Requirements -
A. Translate this sentence from the interview into Spanish: "He was often telling jokes and stories and I think I got my love of story from him."
B. Please rewrite the paragraph of the interview that begins "Well, after school…" as a short bulleted list that keeps its main facts.
C. Answer these questions using the interview:
(i) How old was she when she wrote her first poem?
(ii) In what year did she move back home to San Antonio?
(iii) For which state is she named Poet Laureate for 2016?

Excerpt provided -
Laurie Ann Guerrero: It’s an honor to be here. Thank you for the invitation.

CG: To begin, could you please just tell us a little bit about yourself, your background, and how you wound up being a poet.

LAG: Sure. I was born and raised in San Antonio. I’ve been writing since I was a very little girl I was eight when I wrote my first poem. I started writing I think because I come from a family of storytellers and my grandfather who helped raised me was a storyteller. He was often telling jokes and stories and I think I got my love of story from him. My mother would also read stories for me and she was the kind of mom who would be driving and, you know, she would say, “That woman over there, her name is Rosa.” And, you know, she would just start making up stories and so this idea, I want it to do that. And then I had this…the way my grandfather was, his delivery, his tone, his turn of a phrase. So I think I had this growing up, I wanted to do it. And, you know, when I was in school and I started reading more, I was kind of pushed to sort of discover my own, play it all myself. 

CG: When did you kind of turn that into actual writing? Was it with a specific teacher?

LAG: When I was in sixth grade, I had a teacher who had us write poems and, you know, I was like whatever poetry. But I wrote a poem and it won a contest and so for the first time, you know, I was the only girl in my family and so often unheard. Suddenly I was kind of put in front of this audience where people were listening to what I was saying because I wrote a poem. And so that really pushed me to keep writing poetry  and so by the time I was in High School, I was very serious about my poetry because it offer a way for me  to be heard and that was really important to a little girl like me.

CG: And then after school you…?

LAG: Well, after school… After High School, I got married right away and started having my babies. And it wasn’t until much later till I was 27 years old that I decided that I wanted to go back to school. I had stopped writing for a long time to have my babies and I got sort of caught up on that. When I decided I needed to write again, I went back to school and I ended up at Smith College where I, you know, had really great mentors and had a chapbook published when I was senior there. And then things kind of started taking off from there when I moved home in 2008 and, you know, I think having lived in Massachusetts for those three years that I did to finish my education really helped me see my own community objectively and so suddenly where I had left my community to have this, get this education, which was really difficult for my family and very difficult for me. But this experience helped me see my community objectively and helped me where I wanted to write, I suddenly had so much to write about because suddenly I could see what was lacking in my community, the kind of work that I wanted to do and all of that was translated in my work. And, yeah, it’s kind of… For me, it all went together, the writing and then the actual work in the community.

CG: And now you are back in San Antonio?

LAG: I am.

CG: And so how long has it been since you…?

LAG: I’ve been back since 2008 so it’s been a while.

CG: Okay.

LAG: Yeah, like a long time.

CG: I know you are the Poet Laureate of San Antonio right now and today we are going to hear that you are going to be selected as the…

LAG: Yeah, the Poet Laureate of Texas for 2016.

Recorded data -
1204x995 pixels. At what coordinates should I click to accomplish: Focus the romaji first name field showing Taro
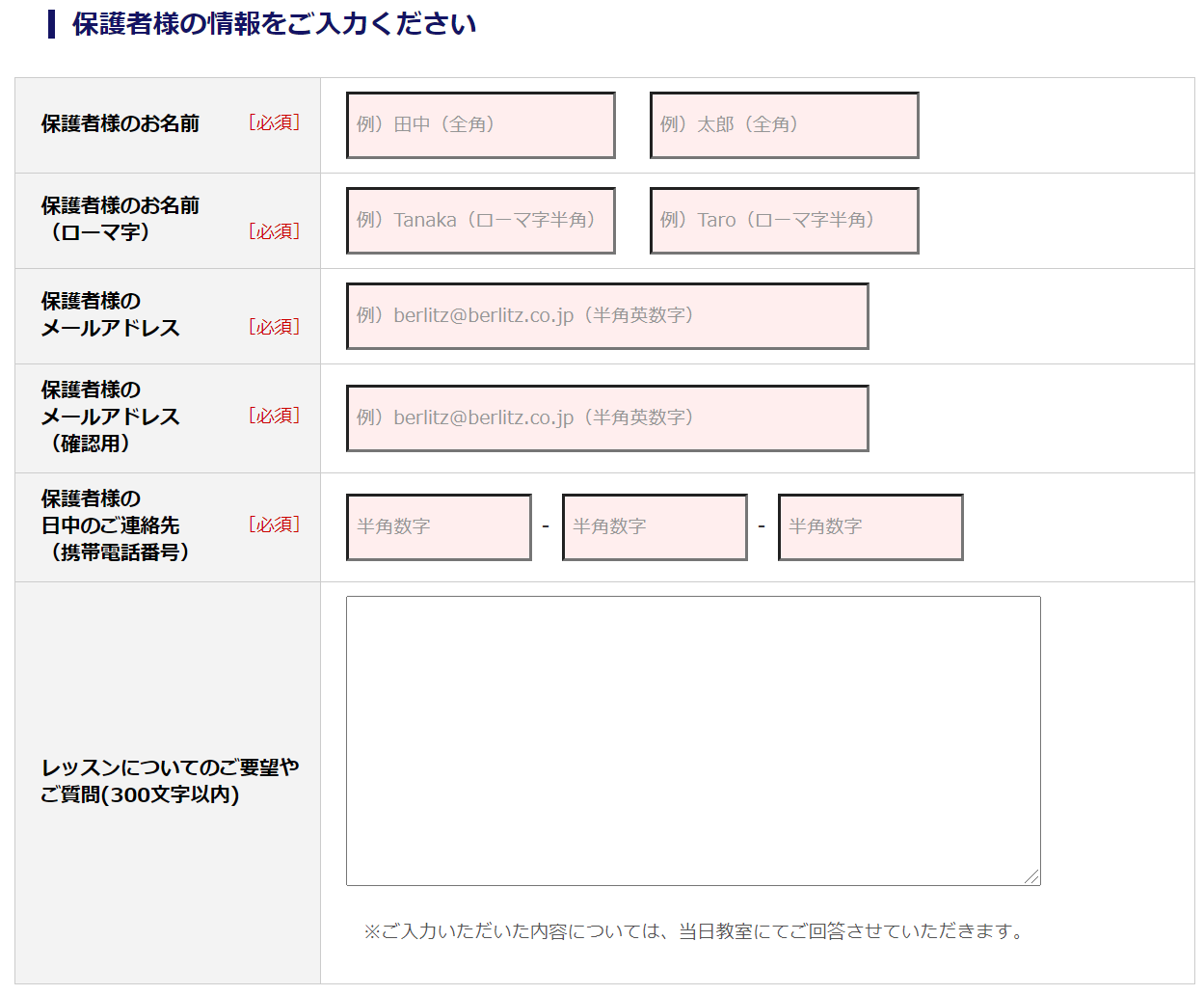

Solution set -
A. A menudo contaba chistes e historias, y creo que de él heredé mi amor por los relatos.

B.
- Right after high school, she married and started having children, and she stopped writing for a long time.
- At 27, she decided to go back to school and ended up at Smith College, where she had great mentors.
- A chapbook of hers was published when she was a senior there.
- Leaving her community for three years in Massachusetts to finish her education was very difficult for her and her family.
- After she moved home in 2008, that time away helped her see her community objectively and notice what it lacked. This gave her much to write about.
- For her, the writing and the work in the community went together.

C.
(i) Eight.
(ii) 2008.
(iii) Texas.